Commozione alla Torretta per l’abbraccio al giovane medico ucciso dalla slavina

 La chiesa di San Mario alla Torretta stracolma, con tanta gente rimasta fuori. All’interno, il suono del violino e del contrabbasso ad eseguire «L’aria sulla IV corda» di Bach, momenti di intensa commozione che, piano piano, si sono stemperati in un vero e proprio inno alla vita. Perché Mario Celli, il giovane medico aquilano ucciso da una slavina, due giorni fa, dopo un generoso quanto disperato tentativo di salvataggio operato da tante persone, tra medici e soccorritori, era davvero una persona innamorata della vita. Lo ha detto il parroco don Giulio Signora nell’omelia, lo hanno ripetuto gli amici, i colleghi e la fidanzata, ricordando una persona che in ospedale e nella vita era un vero vulcano, sempre in prima fila per ogni iniziativa. «Io non condividevo con Mario l’amore per lo sci», ha raccontato don Giulio, «ma come lui condivido l’amore per la vita, come quando da bambini si andava in motorino e ci si sentiva liberi.

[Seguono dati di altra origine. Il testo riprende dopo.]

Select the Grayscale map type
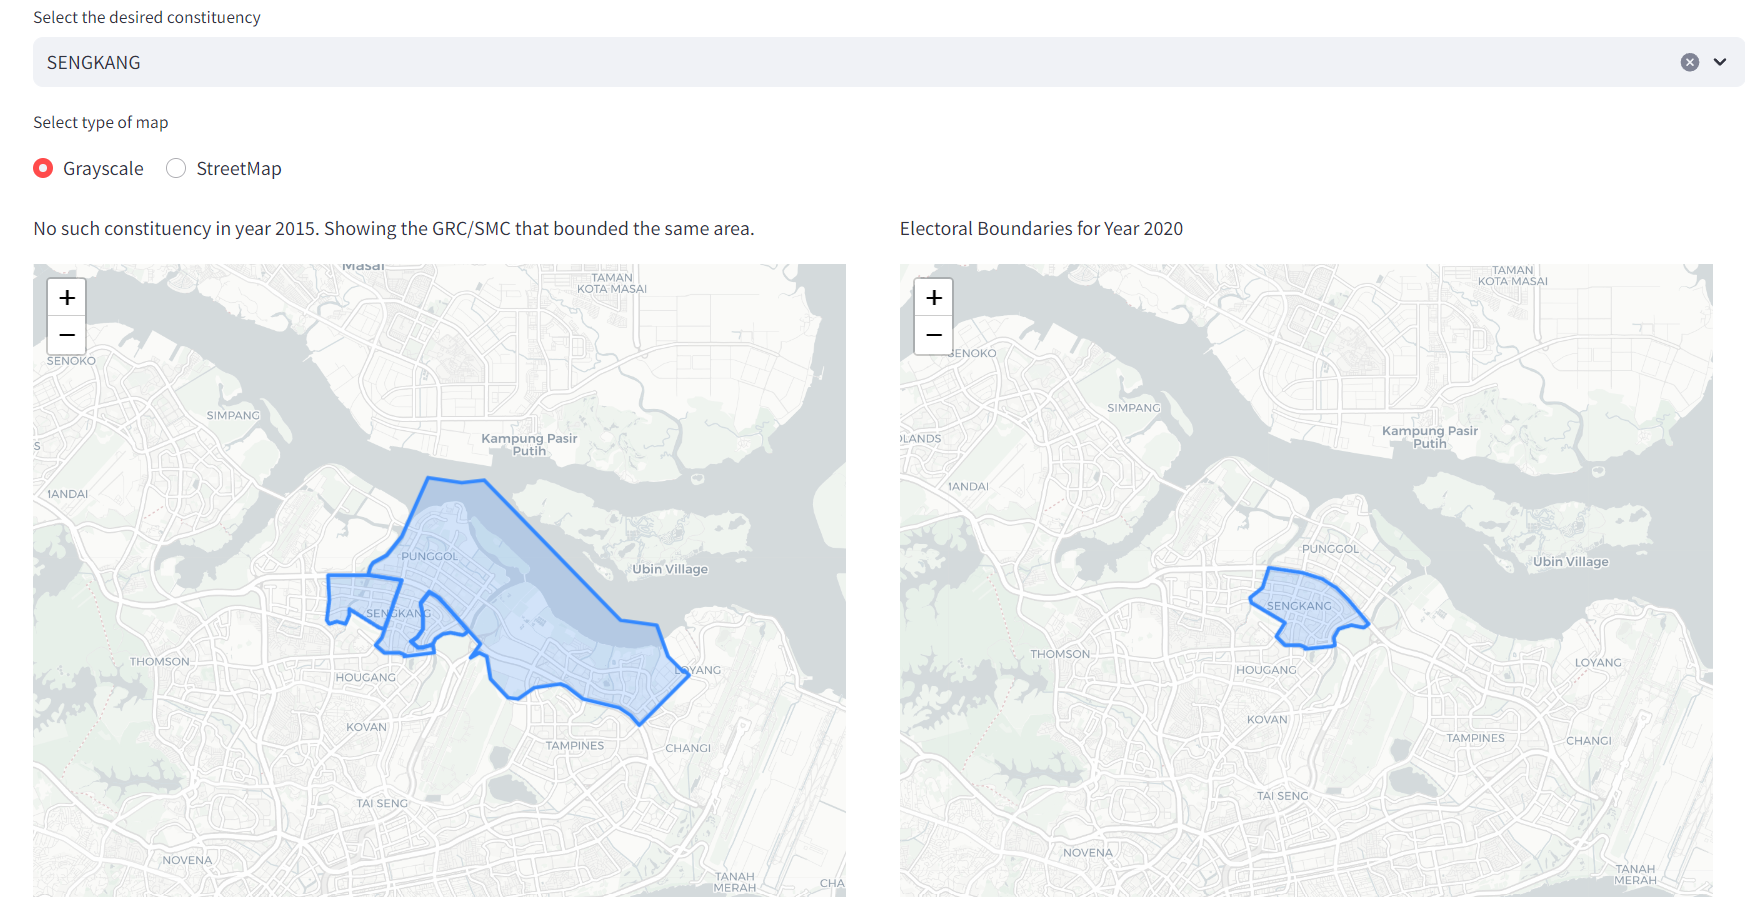This screenshot has width=1752, height=897. [43, 168]
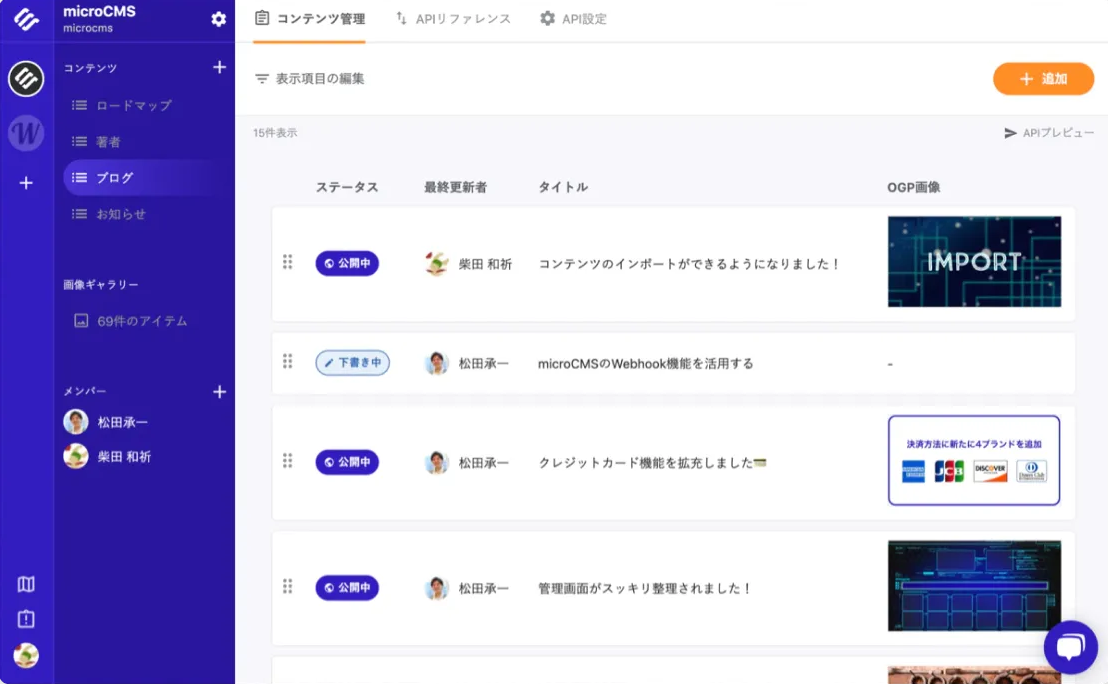Viewport: 1108px width, 684px height.
Task: Select お知らせ in the content list
Action: [x=121, y=214]

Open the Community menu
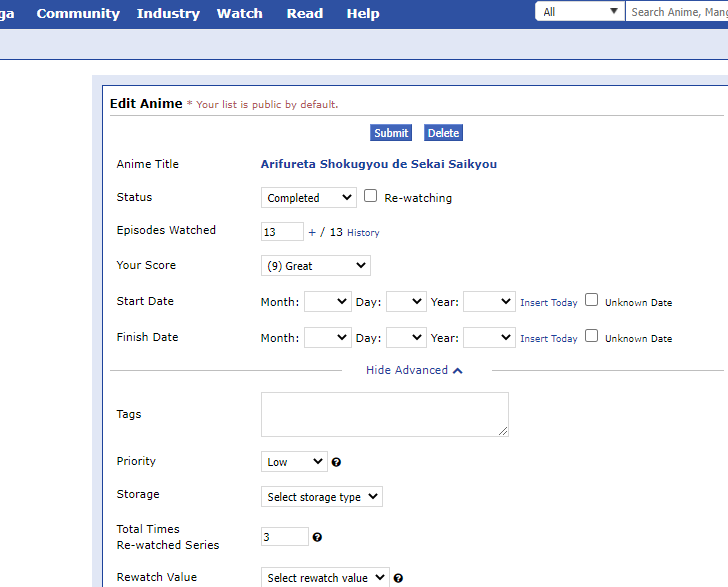point(78,13)
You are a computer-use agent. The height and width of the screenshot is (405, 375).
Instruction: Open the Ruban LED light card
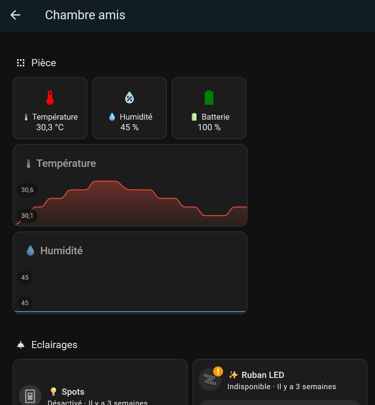tap(280, 382)
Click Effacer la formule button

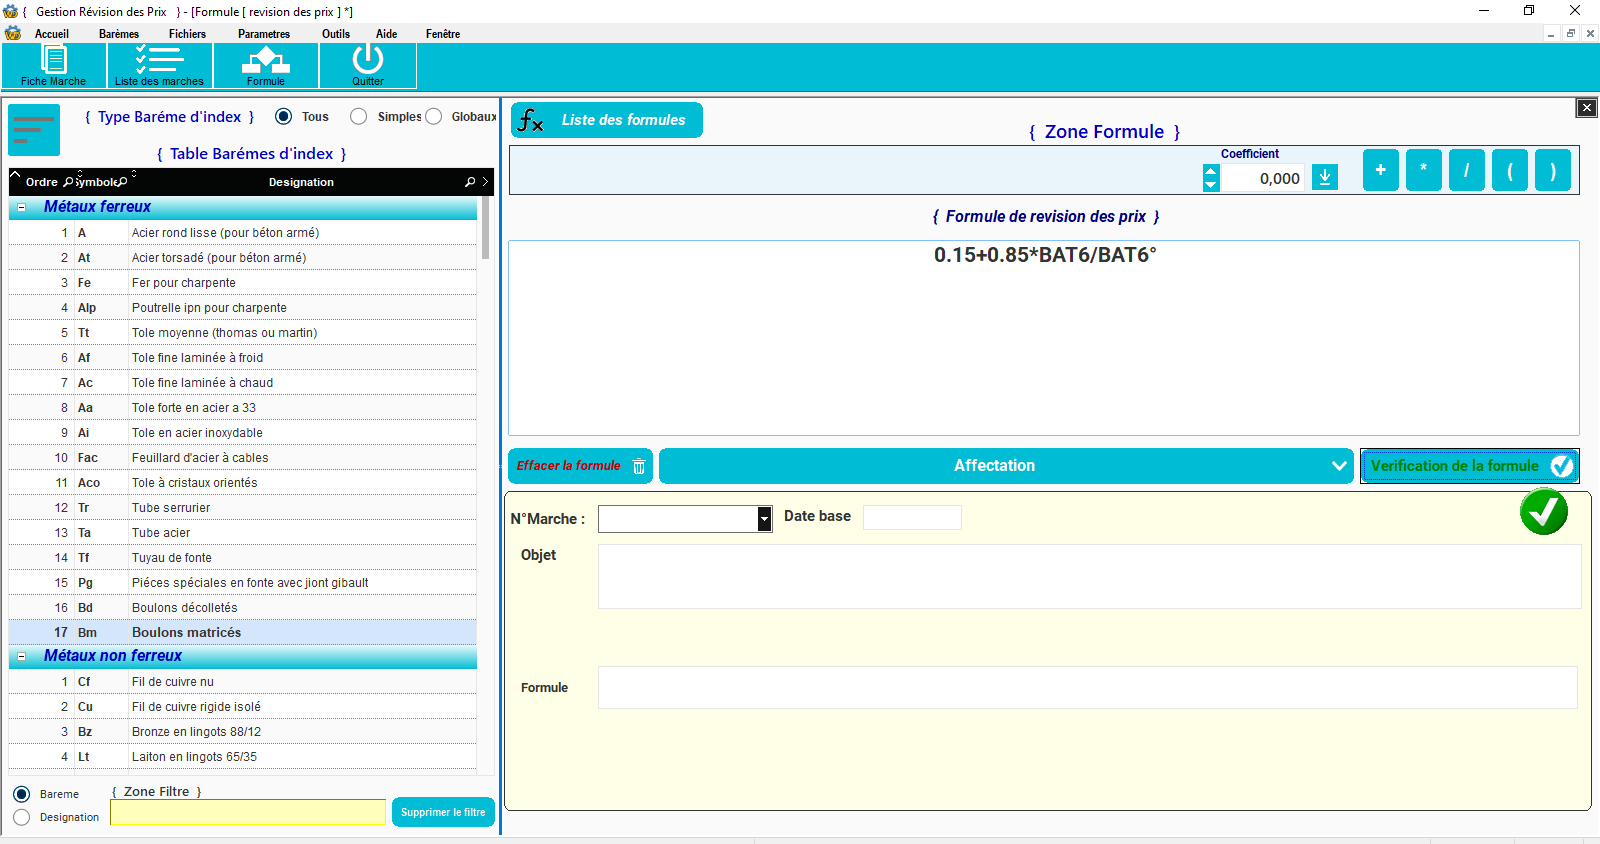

Mario era innamorato della vita, adorava la montagna ed era felicissimo del suo lavoro di ginecologo proprio perché aveva a che fare con la nascita». «Se siamo qui», ha proseguito don Giulio, affiancato da padre Corrado Lancione, cappellano dell’ospedale San Salvatore, «è perché questo seme di speranza che Mario ha poggiato in ognuno di noi possa germogliare». Tra le tante persone in chiesa gli amici del padre, radiologo al San Salvatore, e del fratello Paolo, che ha assistito alla slavina e ha fatto di tutto per salvare il fratello. Erano presenti anche Alberto Giuliani e Andrea Antonetti, il poliziotto e il vigile urbano che per primi hanno liberato Mario Celli dalla neve che lo aveva sepolto e che hanno partecipato ai tentativi di rianimazione continuati poi all’ospedale di Teramo dove Celli era stato rianimato prima che il suo fisico cedesse a causa della prolungata ipotermia.